Peter Carlson, "Magazine Reader" at The Washington Post, has written a funny column about the history of True Confessions, True Love, Black Confessions, and all those "true-life" magazines. Seems the whole sob-sister genre was invented by one Bernarr Macfadden, a health-food nut enthusiast who found gold in overwrought "true stories." (Bernarr's biographical page is worth a read all by itself; he also created "true detective" magazines and a slew of Hollywood cheapies.)
Once, inspired by the great essayist Florence King (who had supported herself with sob-sister submissions while she worked on her "serious" books), I looked into the possibility of augmenting my income à la King. Boy, was that a disappointment. The true-life "he-man" magazines were all dead and gone. And the pay scale for making up sob-sister confessions was $0.03 per word, and the turnaround time for the editors to even reply to a query was a full year. A year.

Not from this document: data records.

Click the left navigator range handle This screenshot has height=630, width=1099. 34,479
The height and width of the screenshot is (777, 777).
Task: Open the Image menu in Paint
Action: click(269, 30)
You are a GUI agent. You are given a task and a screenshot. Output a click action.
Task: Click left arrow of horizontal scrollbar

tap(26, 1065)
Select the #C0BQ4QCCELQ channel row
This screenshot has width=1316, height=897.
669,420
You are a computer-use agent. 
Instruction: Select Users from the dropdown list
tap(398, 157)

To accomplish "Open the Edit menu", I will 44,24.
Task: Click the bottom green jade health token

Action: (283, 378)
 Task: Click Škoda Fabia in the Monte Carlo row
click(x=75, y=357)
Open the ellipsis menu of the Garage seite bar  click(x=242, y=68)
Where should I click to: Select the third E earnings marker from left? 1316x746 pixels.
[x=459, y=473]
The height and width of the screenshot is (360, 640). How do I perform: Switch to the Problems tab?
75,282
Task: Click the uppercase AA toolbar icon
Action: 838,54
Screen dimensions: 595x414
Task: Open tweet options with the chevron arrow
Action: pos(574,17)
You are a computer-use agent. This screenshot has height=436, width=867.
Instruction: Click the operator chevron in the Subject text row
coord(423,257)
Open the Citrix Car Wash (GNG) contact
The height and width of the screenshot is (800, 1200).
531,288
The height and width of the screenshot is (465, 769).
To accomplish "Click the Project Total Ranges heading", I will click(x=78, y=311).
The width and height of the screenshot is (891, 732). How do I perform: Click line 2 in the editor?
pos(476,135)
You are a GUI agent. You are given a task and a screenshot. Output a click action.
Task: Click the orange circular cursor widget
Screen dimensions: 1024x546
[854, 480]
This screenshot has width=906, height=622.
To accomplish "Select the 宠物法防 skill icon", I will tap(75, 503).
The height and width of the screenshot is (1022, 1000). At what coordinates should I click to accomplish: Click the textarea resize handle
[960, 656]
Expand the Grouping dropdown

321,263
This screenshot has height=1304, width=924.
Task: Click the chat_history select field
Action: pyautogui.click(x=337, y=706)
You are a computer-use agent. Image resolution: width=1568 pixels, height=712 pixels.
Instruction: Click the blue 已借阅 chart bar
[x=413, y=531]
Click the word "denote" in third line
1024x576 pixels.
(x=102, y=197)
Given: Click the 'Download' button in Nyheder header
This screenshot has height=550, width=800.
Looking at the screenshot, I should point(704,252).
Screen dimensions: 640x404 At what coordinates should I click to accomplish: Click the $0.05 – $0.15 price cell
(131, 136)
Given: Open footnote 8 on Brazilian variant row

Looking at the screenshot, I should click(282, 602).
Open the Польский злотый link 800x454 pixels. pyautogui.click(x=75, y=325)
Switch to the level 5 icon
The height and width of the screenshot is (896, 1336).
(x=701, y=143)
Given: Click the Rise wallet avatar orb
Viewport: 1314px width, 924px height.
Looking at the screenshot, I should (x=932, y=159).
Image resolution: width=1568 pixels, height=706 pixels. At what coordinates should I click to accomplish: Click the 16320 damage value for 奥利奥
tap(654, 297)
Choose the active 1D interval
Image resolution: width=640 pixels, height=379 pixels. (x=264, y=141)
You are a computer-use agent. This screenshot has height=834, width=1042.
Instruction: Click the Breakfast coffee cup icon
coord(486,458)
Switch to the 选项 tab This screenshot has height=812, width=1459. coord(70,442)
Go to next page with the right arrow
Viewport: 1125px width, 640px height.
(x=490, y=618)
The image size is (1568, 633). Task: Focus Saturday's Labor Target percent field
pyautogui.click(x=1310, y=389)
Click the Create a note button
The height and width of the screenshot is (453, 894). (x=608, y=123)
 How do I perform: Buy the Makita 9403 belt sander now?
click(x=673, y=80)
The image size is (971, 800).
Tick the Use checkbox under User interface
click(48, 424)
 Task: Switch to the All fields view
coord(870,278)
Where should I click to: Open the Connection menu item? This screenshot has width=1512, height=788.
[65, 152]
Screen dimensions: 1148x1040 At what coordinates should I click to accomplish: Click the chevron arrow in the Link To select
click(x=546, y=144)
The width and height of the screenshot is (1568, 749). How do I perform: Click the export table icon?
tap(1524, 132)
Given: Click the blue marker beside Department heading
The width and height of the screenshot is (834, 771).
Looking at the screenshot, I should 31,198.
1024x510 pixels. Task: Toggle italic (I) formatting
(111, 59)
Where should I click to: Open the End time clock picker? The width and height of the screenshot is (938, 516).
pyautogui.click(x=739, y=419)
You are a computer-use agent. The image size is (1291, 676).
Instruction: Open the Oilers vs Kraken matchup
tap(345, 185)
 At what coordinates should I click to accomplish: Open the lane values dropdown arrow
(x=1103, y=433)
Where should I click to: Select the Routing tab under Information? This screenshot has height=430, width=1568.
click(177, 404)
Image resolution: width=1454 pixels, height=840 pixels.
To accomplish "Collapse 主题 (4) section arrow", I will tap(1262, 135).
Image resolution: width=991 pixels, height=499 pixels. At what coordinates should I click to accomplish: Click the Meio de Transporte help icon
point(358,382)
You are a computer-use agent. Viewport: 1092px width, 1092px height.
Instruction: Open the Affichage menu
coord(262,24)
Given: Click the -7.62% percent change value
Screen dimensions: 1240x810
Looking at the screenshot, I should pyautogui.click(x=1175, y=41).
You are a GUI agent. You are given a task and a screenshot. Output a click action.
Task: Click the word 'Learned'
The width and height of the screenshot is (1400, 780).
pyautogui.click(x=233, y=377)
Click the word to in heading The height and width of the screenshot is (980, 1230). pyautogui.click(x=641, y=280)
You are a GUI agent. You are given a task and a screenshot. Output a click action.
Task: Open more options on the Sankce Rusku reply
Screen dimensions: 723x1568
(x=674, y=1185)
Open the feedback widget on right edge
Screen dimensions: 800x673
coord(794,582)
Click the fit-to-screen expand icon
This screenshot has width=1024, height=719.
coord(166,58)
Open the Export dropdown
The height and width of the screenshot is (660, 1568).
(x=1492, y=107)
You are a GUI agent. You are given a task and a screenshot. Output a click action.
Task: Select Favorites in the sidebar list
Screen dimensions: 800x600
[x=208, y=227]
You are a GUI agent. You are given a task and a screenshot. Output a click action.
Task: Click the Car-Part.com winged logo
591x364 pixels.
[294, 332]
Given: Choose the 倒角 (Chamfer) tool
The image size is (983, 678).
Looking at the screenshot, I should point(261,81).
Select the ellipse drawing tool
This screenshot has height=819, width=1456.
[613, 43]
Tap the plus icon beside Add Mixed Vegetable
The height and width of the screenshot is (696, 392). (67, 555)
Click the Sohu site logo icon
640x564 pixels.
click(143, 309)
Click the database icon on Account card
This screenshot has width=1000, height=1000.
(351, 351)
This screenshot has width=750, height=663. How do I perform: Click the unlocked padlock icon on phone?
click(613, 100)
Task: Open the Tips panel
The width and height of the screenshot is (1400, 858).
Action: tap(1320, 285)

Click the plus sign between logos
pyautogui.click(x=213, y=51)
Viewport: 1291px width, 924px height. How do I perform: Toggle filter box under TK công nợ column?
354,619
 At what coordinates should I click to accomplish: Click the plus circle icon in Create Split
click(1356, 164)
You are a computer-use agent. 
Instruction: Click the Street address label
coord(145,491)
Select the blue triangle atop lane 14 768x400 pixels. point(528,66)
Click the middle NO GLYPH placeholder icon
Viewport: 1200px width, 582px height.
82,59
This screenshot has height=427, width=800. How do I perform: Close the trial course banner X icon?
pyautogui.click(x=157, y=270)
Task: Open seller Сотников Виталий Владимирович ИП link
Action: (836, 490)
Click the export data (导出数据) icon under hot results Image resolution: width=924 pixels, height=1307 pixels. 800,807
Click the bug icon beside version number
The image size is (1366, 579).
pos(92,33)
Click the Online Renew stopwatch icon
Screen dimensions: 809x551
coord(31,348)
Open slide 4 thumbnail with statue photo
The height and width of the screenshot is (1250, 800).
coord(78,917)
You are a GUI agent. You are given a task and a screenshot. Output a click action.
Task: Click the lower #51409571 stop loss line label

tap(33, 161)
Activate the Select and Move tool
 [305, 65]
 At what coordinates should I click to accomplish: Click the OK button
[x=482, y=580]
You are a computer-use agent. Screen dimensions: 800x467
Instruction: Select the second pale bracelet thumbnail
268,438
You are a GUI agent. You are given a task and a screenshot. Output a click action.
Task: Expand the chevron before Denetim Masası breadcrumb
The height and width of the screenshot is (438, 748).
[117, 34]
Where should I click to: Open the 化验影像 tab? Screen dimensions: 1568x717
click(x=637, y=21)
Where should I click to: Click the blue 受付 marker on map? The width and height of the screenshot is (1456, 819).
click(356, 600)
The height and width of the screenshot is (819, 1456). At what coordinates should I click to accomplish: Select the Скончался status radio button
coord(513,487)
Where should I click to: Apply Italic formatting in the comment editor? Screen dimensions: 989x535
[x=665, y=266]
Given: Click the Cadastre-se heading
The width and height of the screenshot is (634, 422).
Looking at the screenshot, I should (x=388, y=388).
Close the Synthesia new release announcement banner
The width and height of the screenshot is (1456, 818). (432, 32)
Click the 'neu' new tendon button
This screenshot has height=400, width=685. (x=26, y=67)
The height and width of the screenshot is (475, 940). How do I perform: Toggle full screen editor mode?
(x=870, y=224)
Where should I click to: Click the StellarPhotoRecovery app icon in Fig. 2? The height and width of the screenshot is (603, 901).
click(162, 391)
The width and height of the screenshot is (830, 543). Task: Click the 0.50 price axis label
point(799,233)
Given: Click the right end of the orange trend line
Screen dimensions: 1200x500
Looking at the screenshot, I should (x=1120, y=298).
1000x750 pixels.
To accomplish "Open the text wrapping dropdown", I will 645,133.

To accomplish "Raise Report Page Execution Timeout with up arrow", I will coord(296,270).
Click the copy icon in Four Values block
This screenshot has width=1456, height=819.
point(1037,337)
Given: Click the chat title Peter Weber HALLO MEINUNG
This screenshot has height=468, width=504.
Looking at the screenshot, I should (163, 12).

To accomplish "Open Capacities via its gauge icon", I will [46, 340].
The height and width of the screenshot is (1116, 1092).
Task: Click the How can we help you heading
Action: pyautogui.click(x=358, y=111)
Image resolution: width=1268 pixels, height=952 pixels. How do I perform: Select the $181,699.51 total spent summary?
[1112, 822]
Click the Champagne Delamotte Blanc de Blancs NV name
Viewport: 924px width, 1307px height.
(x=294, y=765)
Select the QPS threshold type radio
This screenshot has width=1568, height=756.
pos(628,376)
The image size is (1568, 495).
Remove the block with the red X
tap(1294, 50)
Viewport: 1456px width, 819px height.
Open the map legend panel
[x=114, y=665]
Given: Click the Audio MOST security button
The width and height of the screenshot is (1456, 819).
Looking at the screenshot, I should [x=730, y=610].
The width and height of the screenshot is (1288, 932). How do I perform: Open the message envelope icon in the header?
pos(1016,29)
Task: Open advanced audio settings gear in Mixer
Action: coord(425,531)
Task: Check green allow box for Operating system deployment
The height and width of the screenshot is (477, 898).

So much for my dreams of getting rich by turning out "My Personal Trainer Saved My Life...Then Held Me Hostage!" and other giants of the literary form.
Carlson cites several current true-magazine headlines that are obviously works of the masters; I particularly liked "The Night Jesus Was Born...THEY MURDERED MY SON" and "RUNAWAY WIFE: I Found Love in an Amish Man's Arms."
But Miss King, one of the best and most honored essayists of the 20th century, still captures the gold for her immortal true confession: "I Committed Adultery...IN A DIABETIC COMA."
A few years back (first year of law school, maybe) I wrote a pair of articles for an RPG magazine. For a penny a word. Still, I really did enjoy spending those $80 checks. :)
Posted by: Shelley | January 31, 2007 at 04:11 PM
You did? What was your story? Please! Spill it1
Posted by: Kevin | February 01, 2007 at 01:14 AM
It really is not nearly so interesting as it sounds -- it has to do with a fictitious government organization that deals with supervillains. I am such a geek that I'm the world expert on this organization (I wrote a book about them for this company back in 1998). :)
Posted by: Shelley | February 05, 2007 at 10:36 PM
Ah, okay - RPG = "role-playing game." I knew that, I swear.
But true confessions are just another sort of RPG, come to think of it.
My one foray into skin mags was a true-confession about a sexual encounter in a hotel kitchen. It began "My girlfriend Barbara is the chef at the swankiest hotel in Cleveland..." and went on from there. (She was named Barbara so I could work in the phrase "my Barbara's bush.")
$80 was about what I got, too...or else I would've done it again.